Provided records section start

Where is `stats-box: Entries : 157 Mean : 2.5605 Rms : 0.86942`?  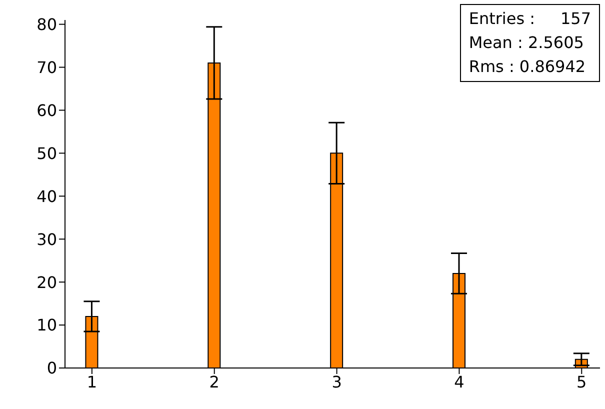 stats-box: Entries : 157 Mean : 2.5605 Rms : 0.86942 is located at coordinates (530, 43).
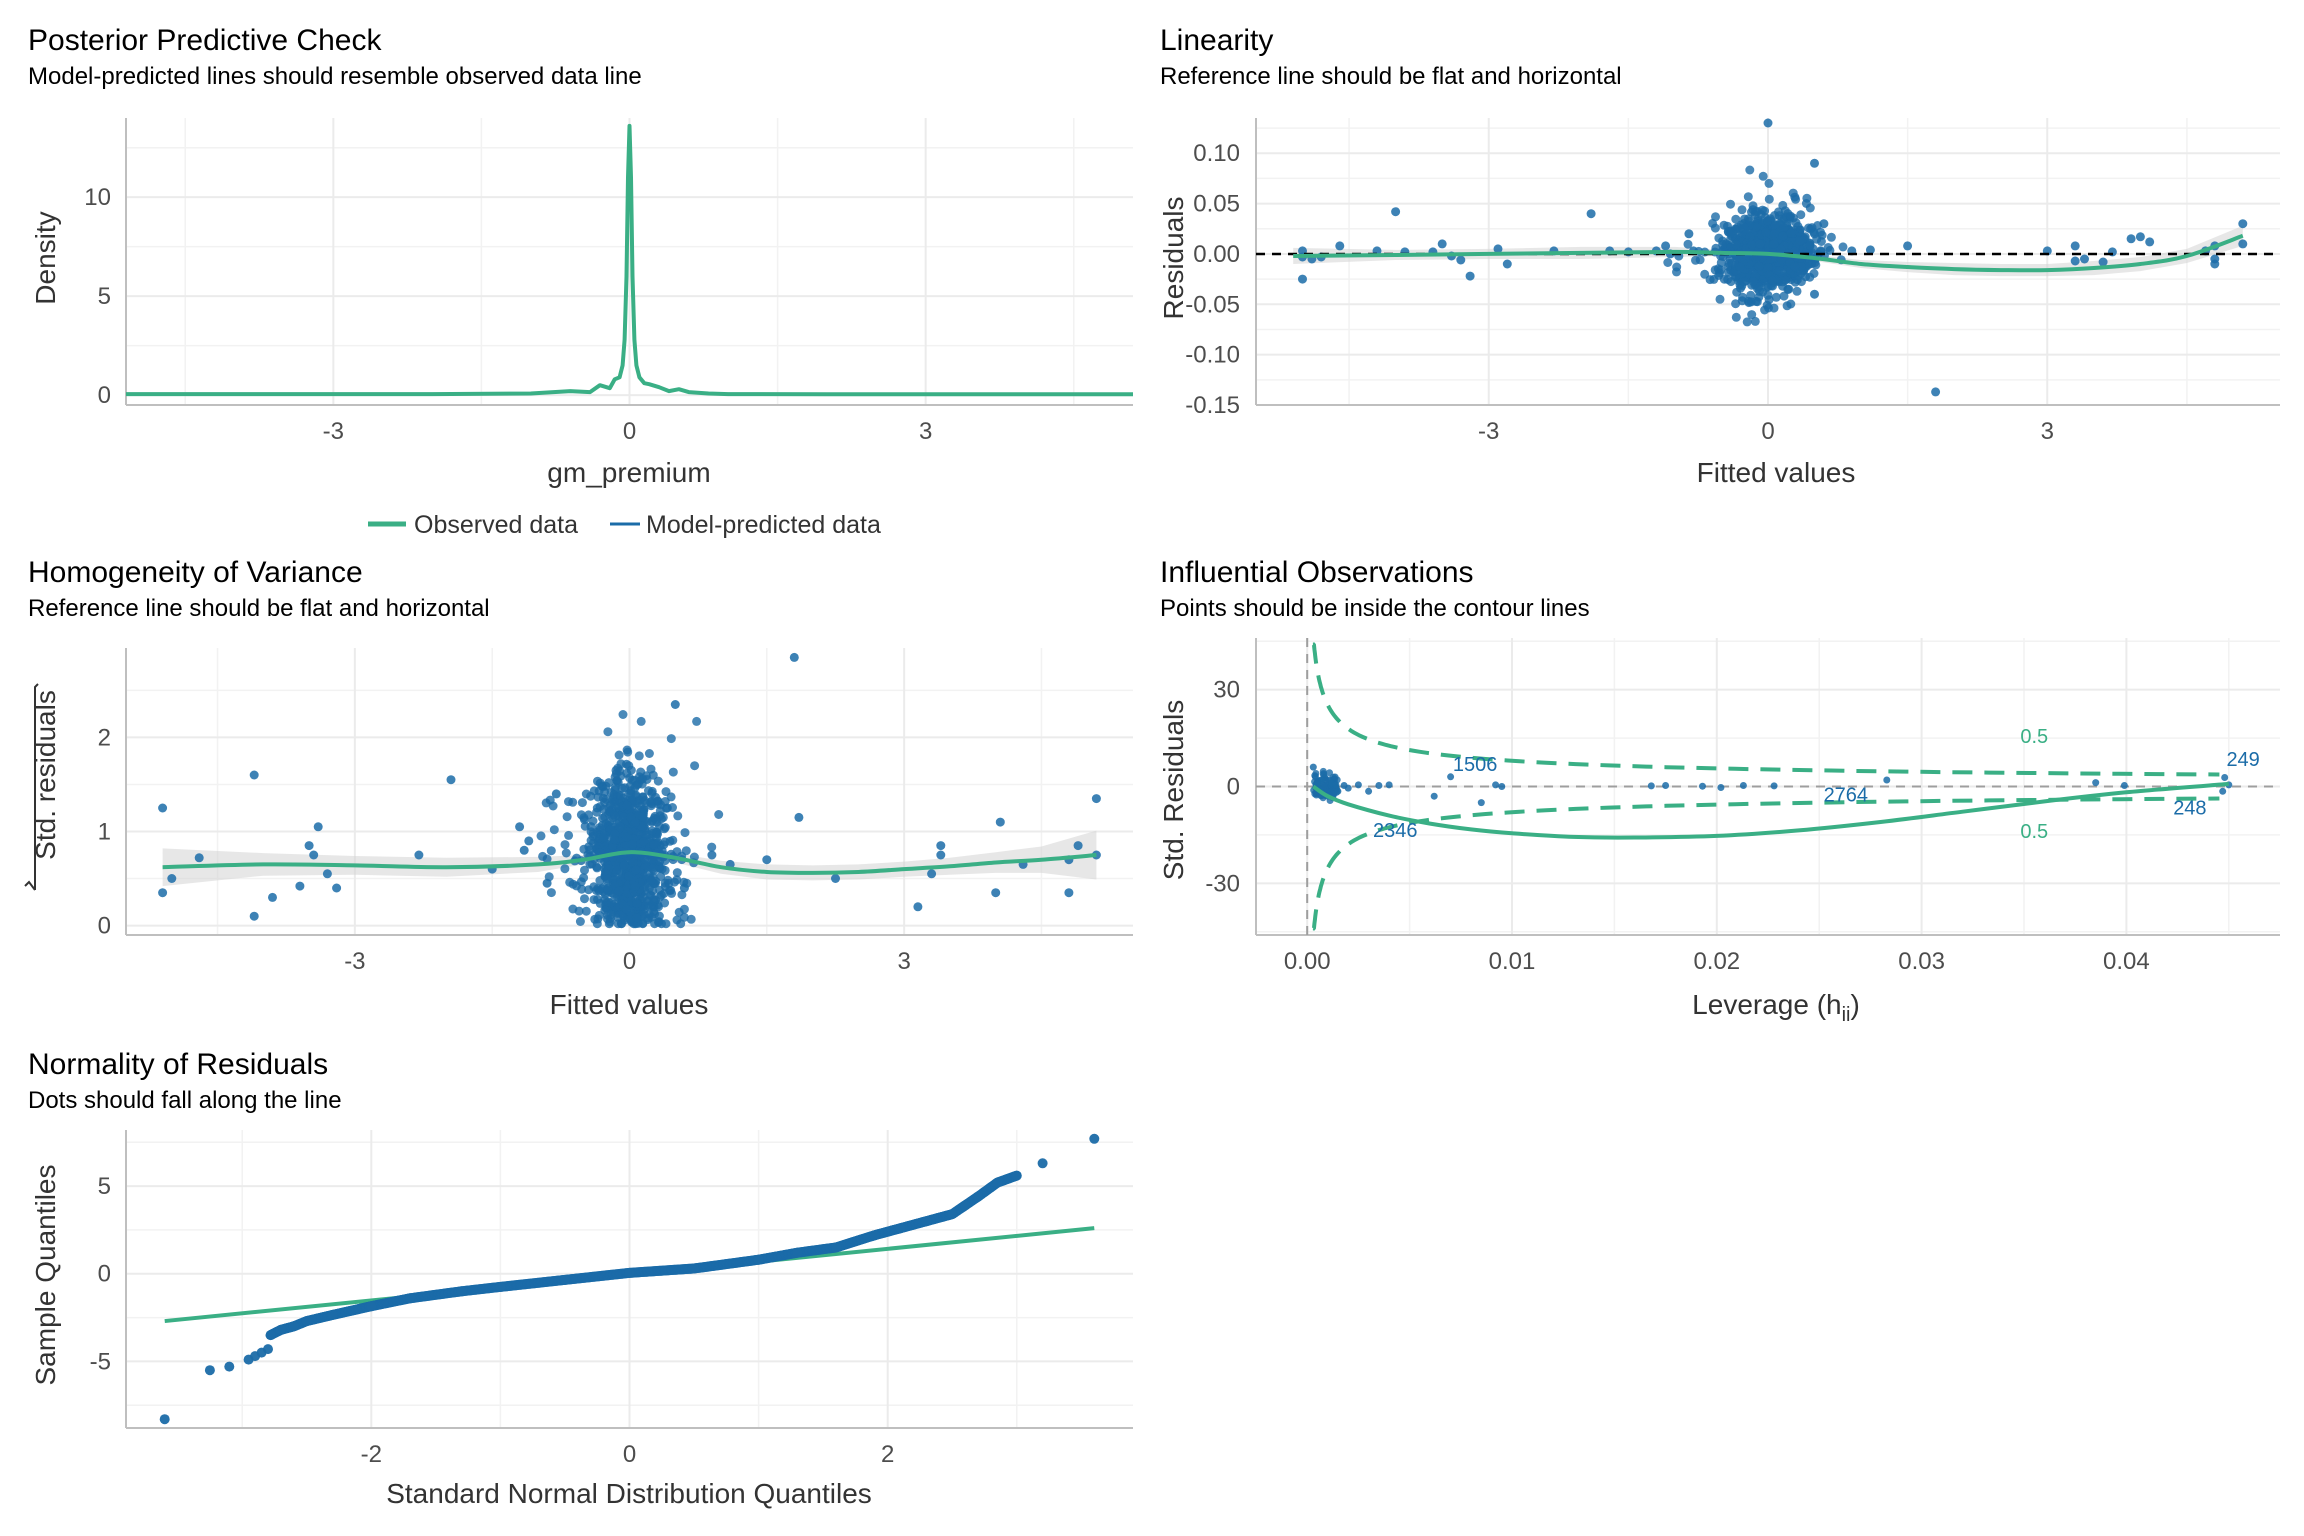 The width and height of the screenshot is (2304, 1536). What do you see at coordinates (1776, 472) in the screenshot?
I see `linearity-x-axis-label: Fitted values` at bounding box center [1776, 472].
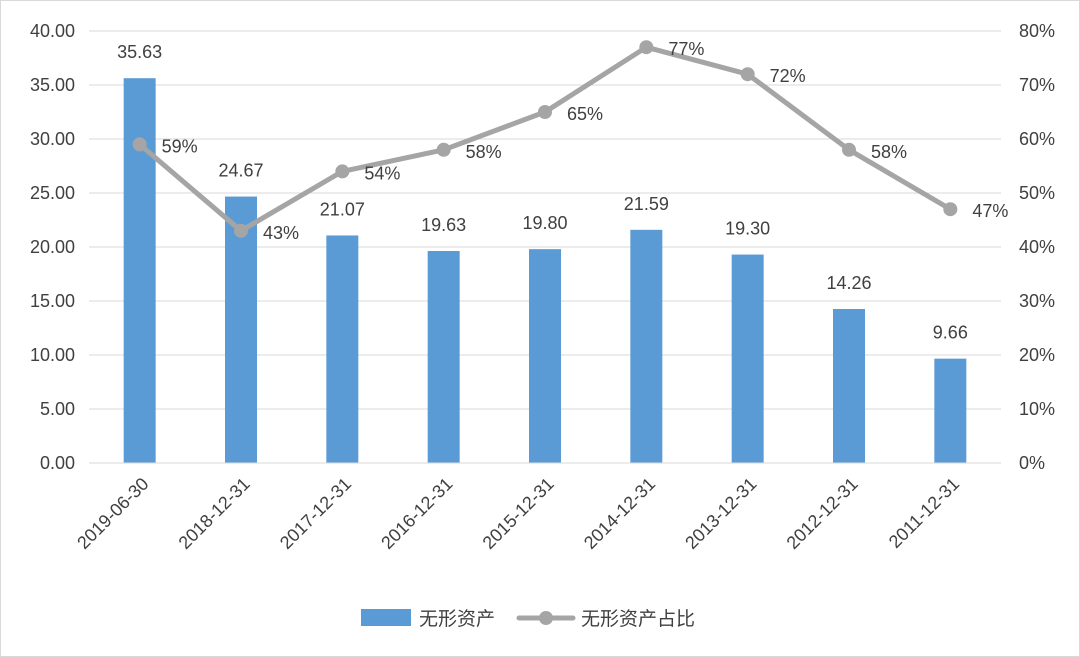  I want to click on right-tick-label: 50%, so click(1037, 193).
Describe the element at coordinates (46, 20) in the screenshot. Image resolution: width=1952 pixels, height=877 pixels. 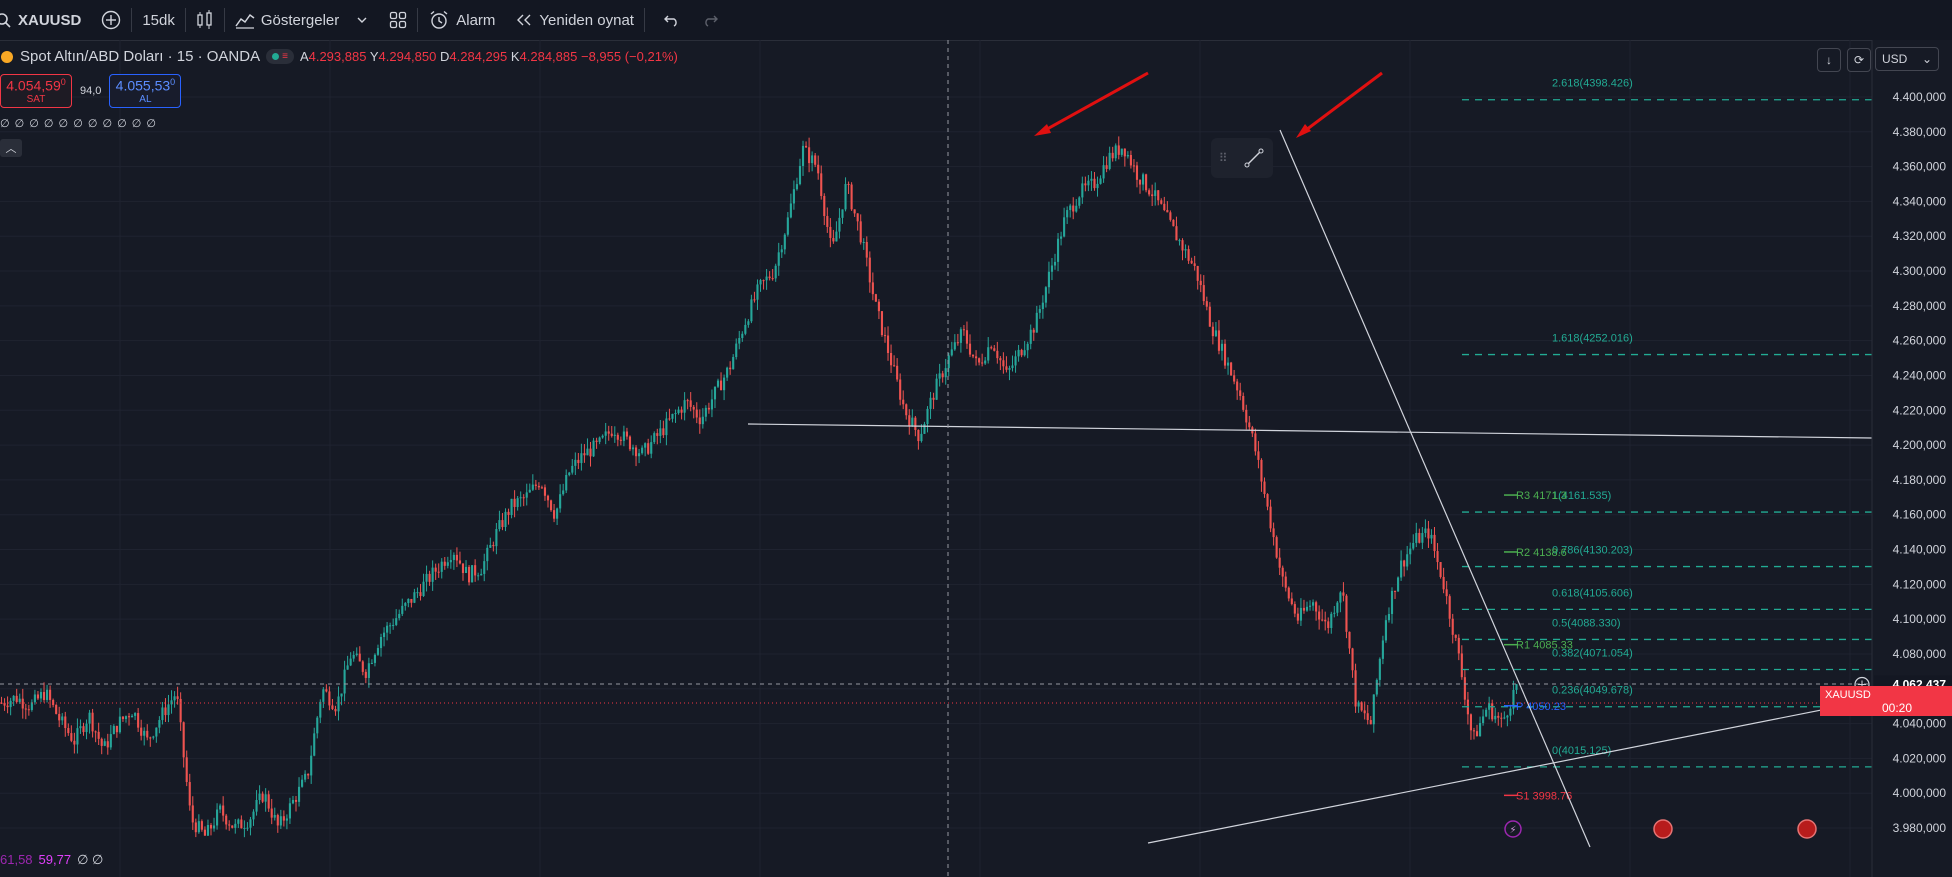
I see `symbol-search: XAUUSD` at that location.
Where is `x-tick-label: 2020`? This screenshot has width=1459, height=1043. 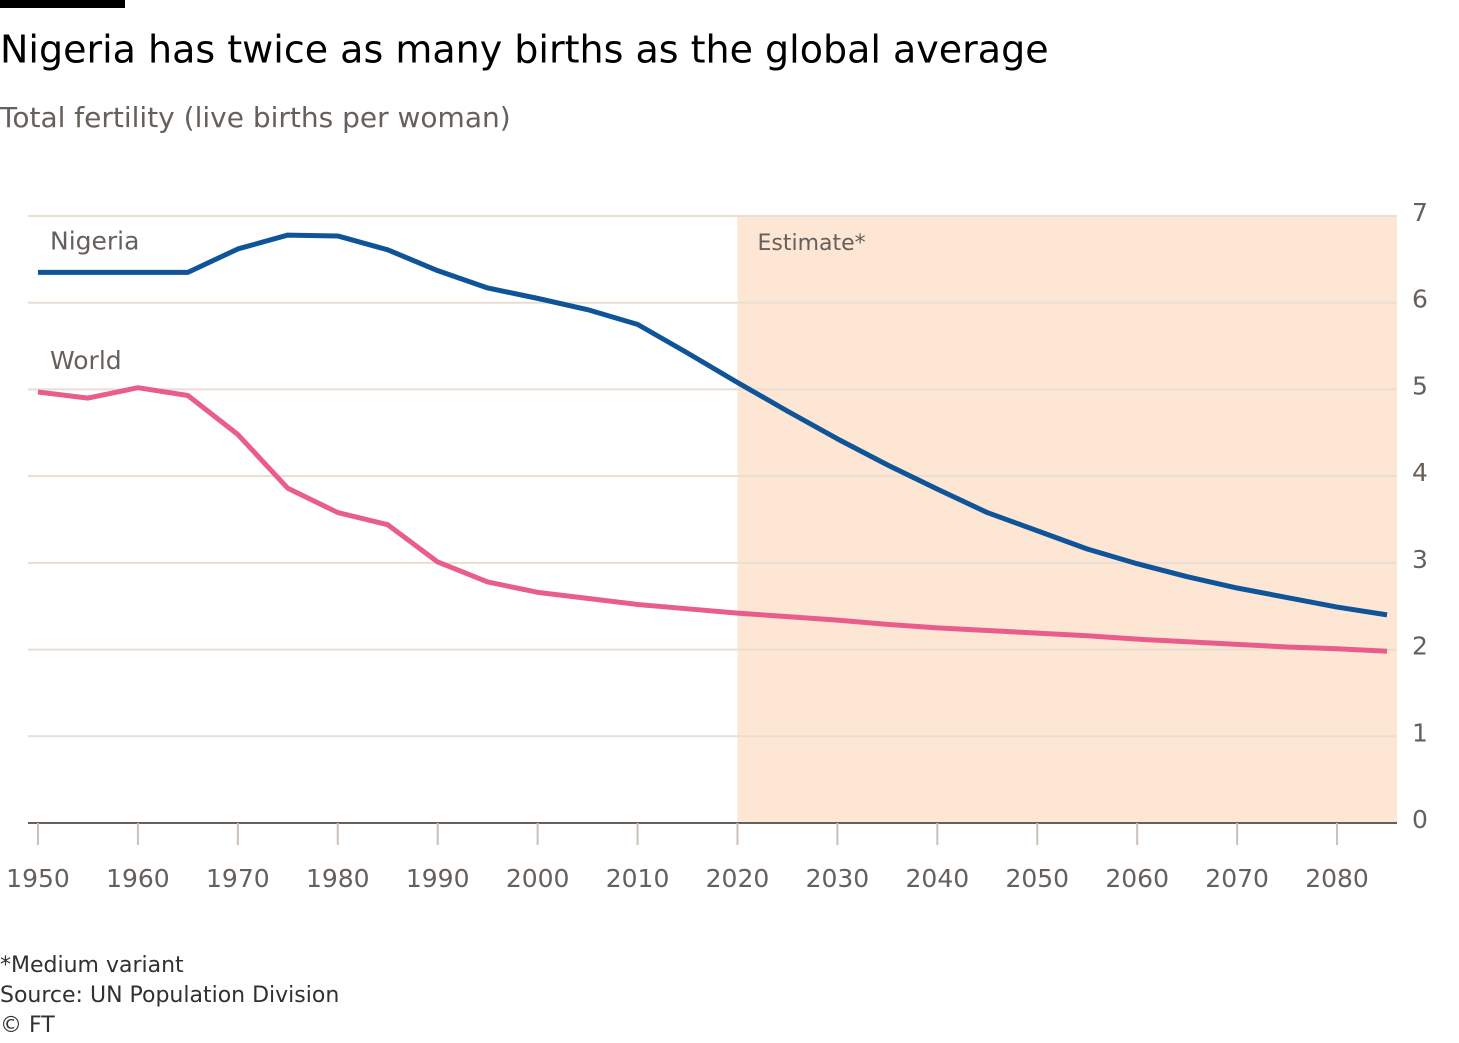
x-tick-label: 2020 is located at coordinates (738, 878).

Provided records section end

■ Task to carry out
Reproduce the records verbatim, starting with the line that contains "has width=1459, height=1043." and continuing through the end of the records, and omit the pictures from your answer.

■ Answer to this exercise
Where is `x-tick-label: 2020`? This screenshot has width=1459, height=1043. 
x-tick-label: 2020 is located at coordinates (738, 878).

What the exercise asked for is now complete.